Note: Larson previously presented results on early aggregation  at the University of Waterloo database group seminar.
|Time:||Friday, March 31, 2:00 pm, DC1331|
Forest-regular languages and Forest-regular grammars
Currently structured documents (e.g. XML or SGML data) are defined by context-free grammars, which are captured as DTDs (Document Type Definition). Recently forest-regular languages were proposed by several researchers as a better means for formalizing structured text. This talk serves as an introduction to this language class and its potential application in the area of document processing and transformation.
|Time:||Friday, April 7, 2:00 pm, DC1331|
An industrial strength recovery mechanism based on before-image shadow paging
This talk will discuss a database recovery mechanism of which there seems to be little mention in the academic literature, other than a few oblique references such as in . This recovery mechanism has been implemented (and documented) in at least 2 commercially available database systems. This mechanism places no constraints on buffer fetch and eviction (steal) and supports fast commits (no-force), fine-grained locking, and partial rollbacks. It is also relatively simple to implement.
|Time:||Friday, April 14, 2:00 pm, DC1331|
Complexity of database query languages
The standard database query languages (SQL, relational algebra, relational calculus) are known to be implementable in a time that is small polynomial in the size of the database. This implies that many useful queries (such as transitive closure) cannot be expressed in a database query language. In order to increase the computational power, various language constructs (looping, recursion, fixed points) can be considered or different data types allowed (such as lists, arrays, sets). Using these possibilities, various classes of computable queries will be exhibited.
|Time:||Friday, April 21,|
|Time:||Friday, April 28, 2:00 pm, DC1331|
Oh! No! Not another query language!
The area of information retrieval (IR) primarily focusses on the use of keywords to search very large databases, usually containing text or semi-structured data (i.e. XML). In this application it is crucial that query facilities be efficient in order to support the scale of database needed. However, with the growth of memory and disk space on modern desktop computers, users can no longer manage all their data in an adhoc manner, thus creating a need for the adaption of IR techniques for smaller scale databases. Source code management, personal email archives, and local WWW sites are examples of smaller datasets.
When doing this small scale IR, tasks are typically more complex than a simple keyword search. For example, in source code, tasks can include the generation of (function) call-graphs and program slices. These tasks need more powerful query languages which can tradeoff efficiency to gain expressiveness.
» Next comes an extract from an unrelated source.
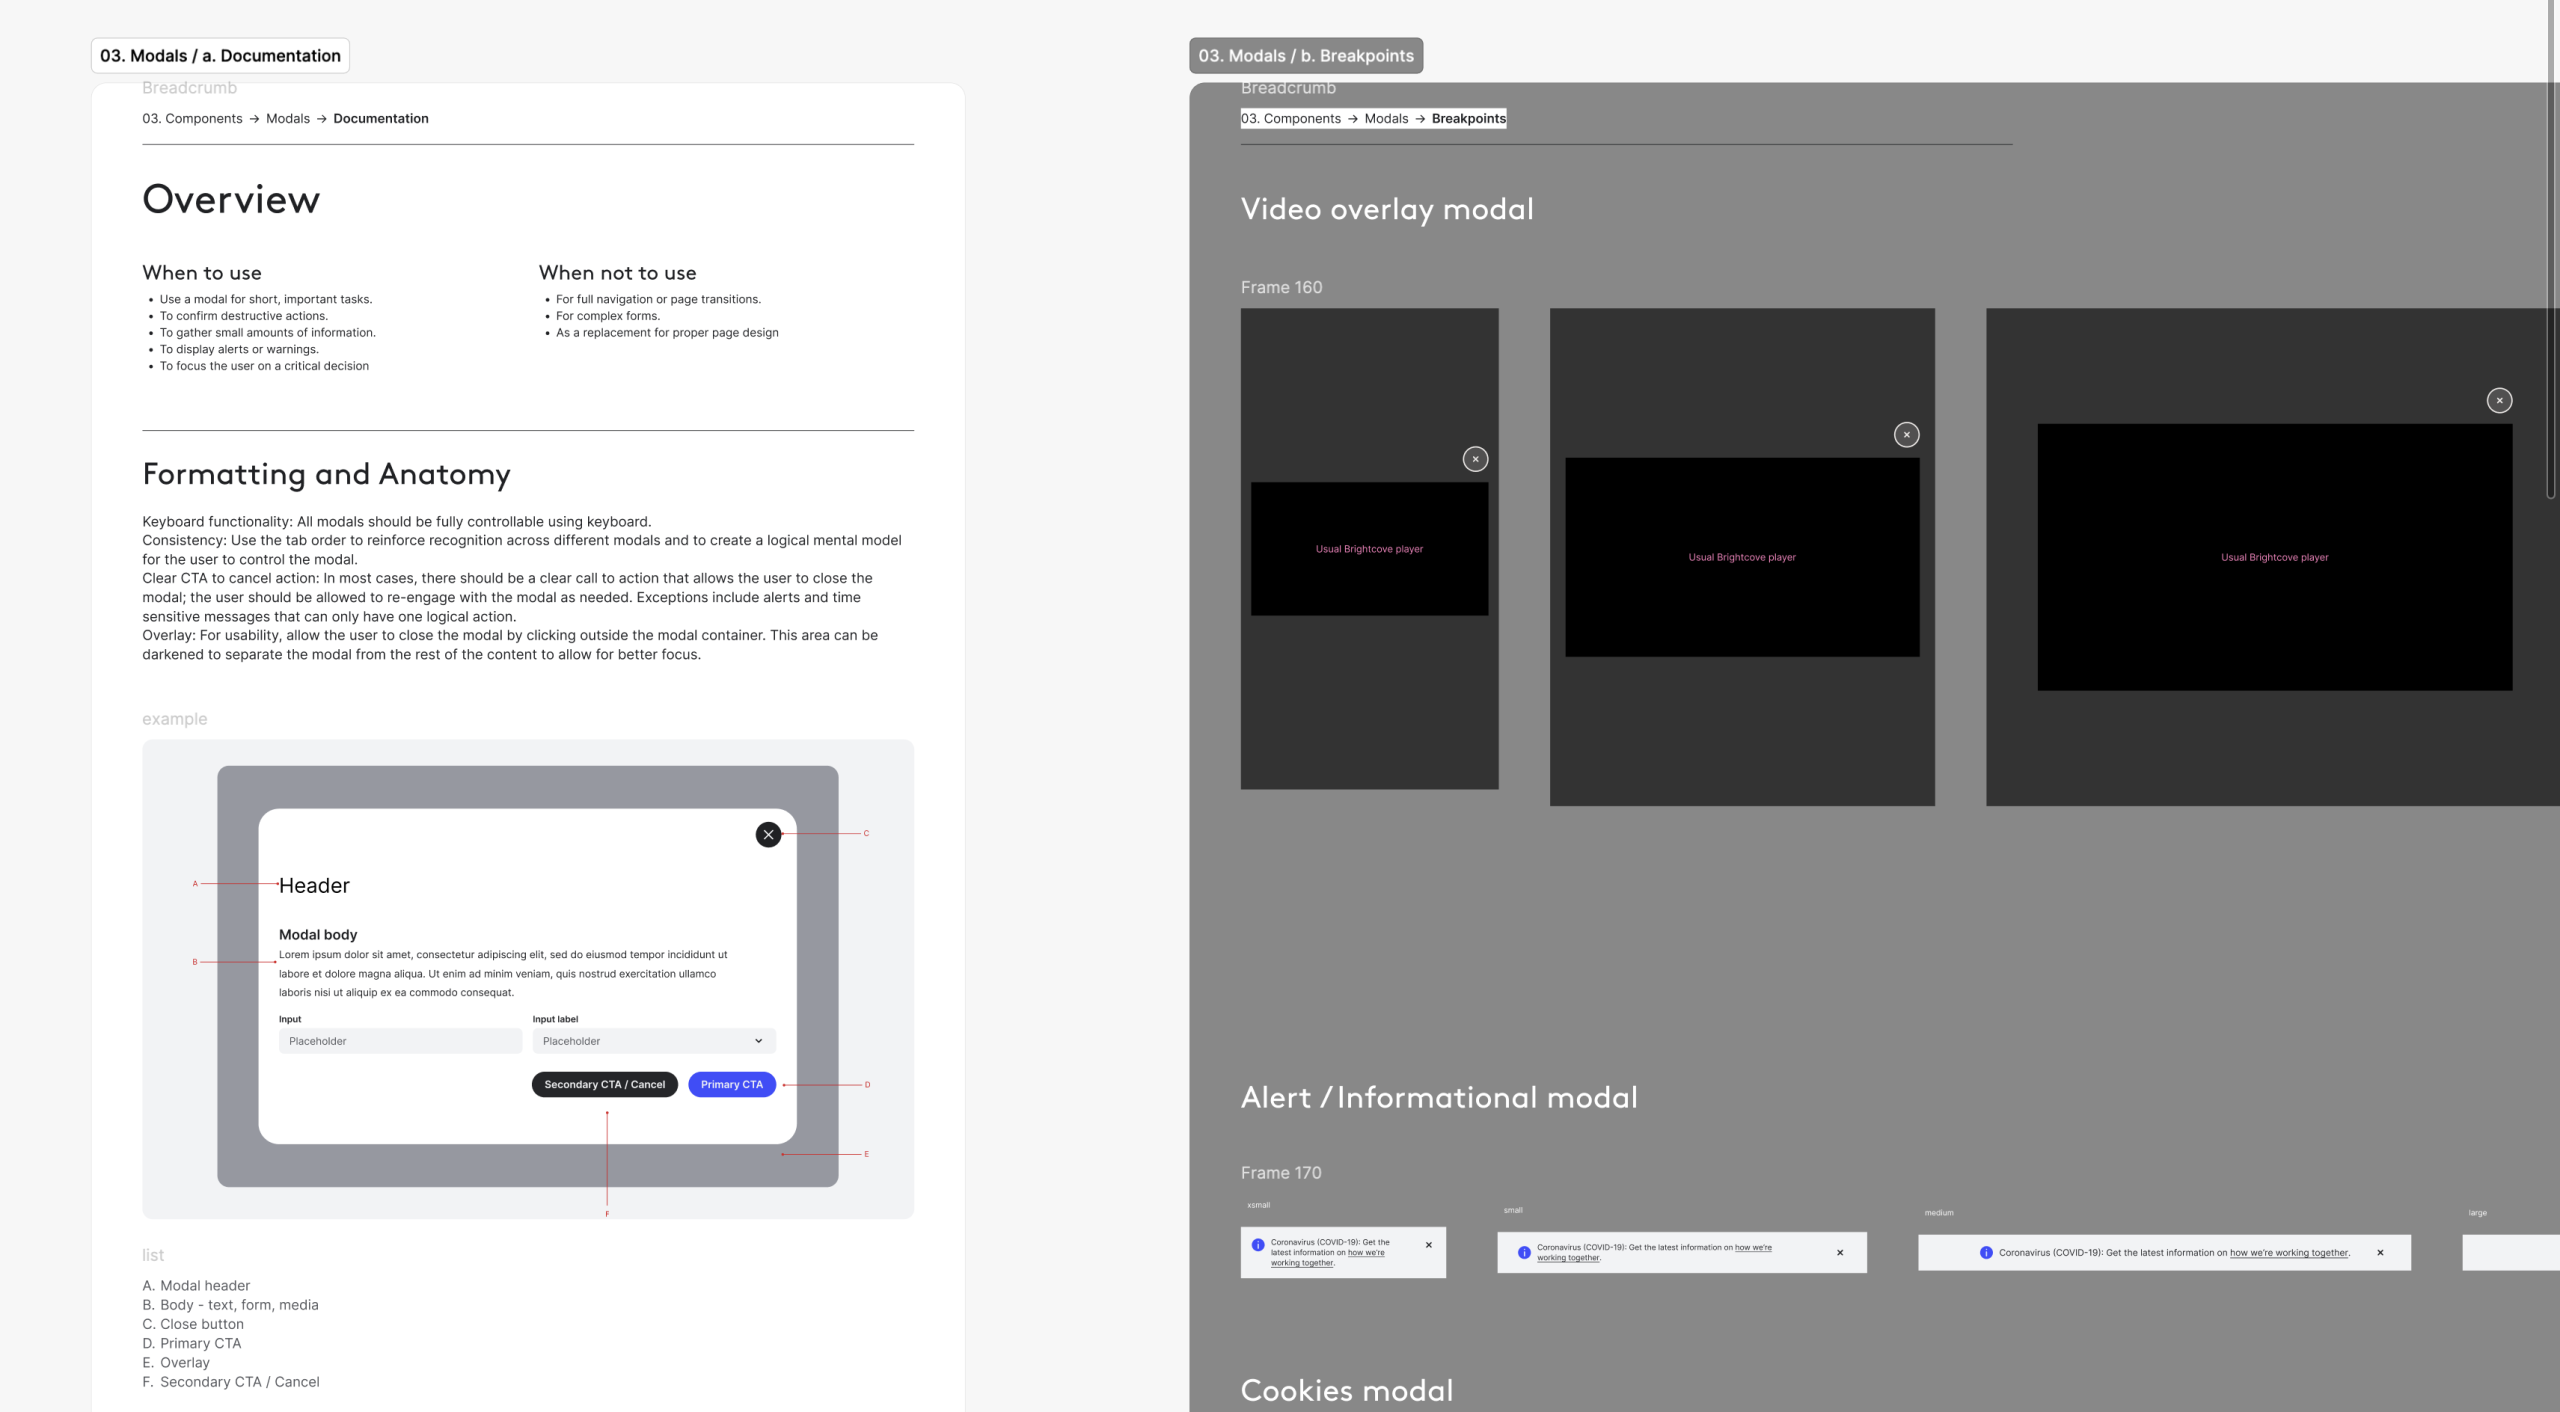Click "Documentation" in the left breadcrumb trail
Viewport: 2560px width, 1412px height.
point(380,118)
Hermes, a prototype query language, is my attempt at a more powerful query language. By combining GCL, a query language developed for large scale IR, with a functional programming language, Hermes permits queries to be formulated that are more expressive and flexible than other query languages. This presentation examines Hermes and its root languages, GCL and Scheme. Also, the implementation of the Okapi ranking algorithm in Hermes will be presented as an example of Hermes' use as a prototyping and development system for IR algorithms.